IJMS Special Issue—Molecular Mechanisms of Diabetic Kidney Disease 2.0

Diabetic kidney disease (DKD) is a major cause of chronic renal involvement in both type 1 and type 2 diabetes mellitus (DM) and may be ascribed to a high percentage of patients referred to renal replacement therapies worldwide [1].

In their paper, Mazzier et al. [2] present an in-depth overview with regard to the main mechanisms involved in the pathogenesis and progression of DKD. They analyze the metabolic factors, oxidative stress, inflammatory pathways, fibrotic signaling, and hemodynamic mechanisms. This review summarizes the therapeutic options linked to specific molecular mechanisms of DKD, including renin–angiotensin–aldosterone system blockers, SGLT2 inhibitors, mineralocorticoid receptor antagonists, glucagon-like peptide-1 receptor agonists, endothelin receptor antagonists, and aldosterone synthase inhibitors. The therapeutic approach to DKD emphasizes the importance of all new classes of drugs in the clinical practice, which establish the main pillars of a personalized therapy for patients with DKD.

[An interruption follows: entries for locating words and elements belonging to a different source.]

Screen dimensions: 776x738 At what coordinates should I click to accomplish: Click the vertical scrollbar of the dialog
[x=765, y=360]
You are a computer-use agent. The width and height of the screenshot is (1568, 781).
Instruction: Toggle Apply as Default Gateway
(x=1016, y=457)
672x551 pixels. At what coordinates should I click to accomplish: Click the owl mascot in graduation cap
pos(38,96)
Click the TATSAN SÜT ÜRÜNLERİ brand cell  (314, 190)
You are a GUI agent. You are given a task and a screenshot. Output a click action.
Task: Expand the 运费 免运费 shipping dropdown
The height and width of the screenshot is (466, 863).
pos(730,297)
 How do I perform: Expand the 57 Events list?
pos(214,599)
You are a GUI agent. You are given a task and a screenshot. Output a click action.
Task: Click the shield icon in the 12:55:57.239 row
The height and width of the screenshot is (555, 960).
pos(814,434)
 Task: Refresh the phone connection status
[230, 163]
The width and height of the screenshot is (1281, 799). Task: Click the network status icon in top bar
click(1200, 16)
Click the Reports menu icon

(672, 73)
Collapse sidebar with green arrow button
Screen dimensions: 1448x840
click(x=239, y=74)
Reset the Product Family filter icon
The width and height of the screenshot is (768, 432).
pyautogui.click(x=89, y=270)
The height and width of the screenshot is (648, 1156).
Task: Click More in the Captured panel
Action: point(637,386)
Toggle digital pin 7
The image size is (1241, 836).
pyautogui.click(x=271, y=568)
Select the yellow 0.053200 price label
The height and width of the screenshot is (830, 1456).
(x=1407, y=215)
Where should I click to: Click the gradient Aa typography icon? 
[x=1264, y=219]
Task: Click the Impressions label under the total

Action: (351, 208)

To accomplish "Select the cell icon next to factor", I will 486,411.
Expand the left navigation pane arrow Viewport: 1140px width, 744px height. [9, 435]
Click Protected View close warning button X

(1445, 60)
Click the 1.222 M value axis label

Autophagy and mitophagy are critical cellular processes that maintain homeostasis by removing damaged organelles and promoting cellular survival under stress conditions. In the context of diabetic kidney disease, these mechanisms play essential roles in mitigating cellular damage. The review by Stanigut et al. [3] provides an in-depth analysis of the recent literature on the relationship between autophagy, mitophagy, and diabetic kidney disease, highlighting the current state of knowledge, existing research gaps, and potential areas for future investigations.

The roles of the PINK1/Parkin pathway of mitophagy and the mitophagy receptor pathway and the key theories on autophagy and mitophagy in kidney disease are presented.

The authors focus on instruments and methods for assessing autophagy and mitophagy in kidney disease. The relation between autophagy and chronic kidney disease is discussed bearing in mind the role of autophagy in DKD. A special focus is on the AMPK-mTOR-Sirt1 pathway, the AMPK pathway, and the Sirt1 pathway. The main part of the review deals with the role of mitophagy in DKD. The authors correctly address the current gaps in knowledge, such as the heterogeneity in the autophagy response. Moreover, the mechanisms of regulation of mitophagy in DKD are presented. Also, limitations in current research are analyzed, especially limited human studies and context-dependent effects of autophagy.

The authors introduce future research directions, such as targeted therapies for autophagy and mitophagy modulation, in order to translate experimental and clinical data from preclinical to clinical trials and discover new therapeutic agents.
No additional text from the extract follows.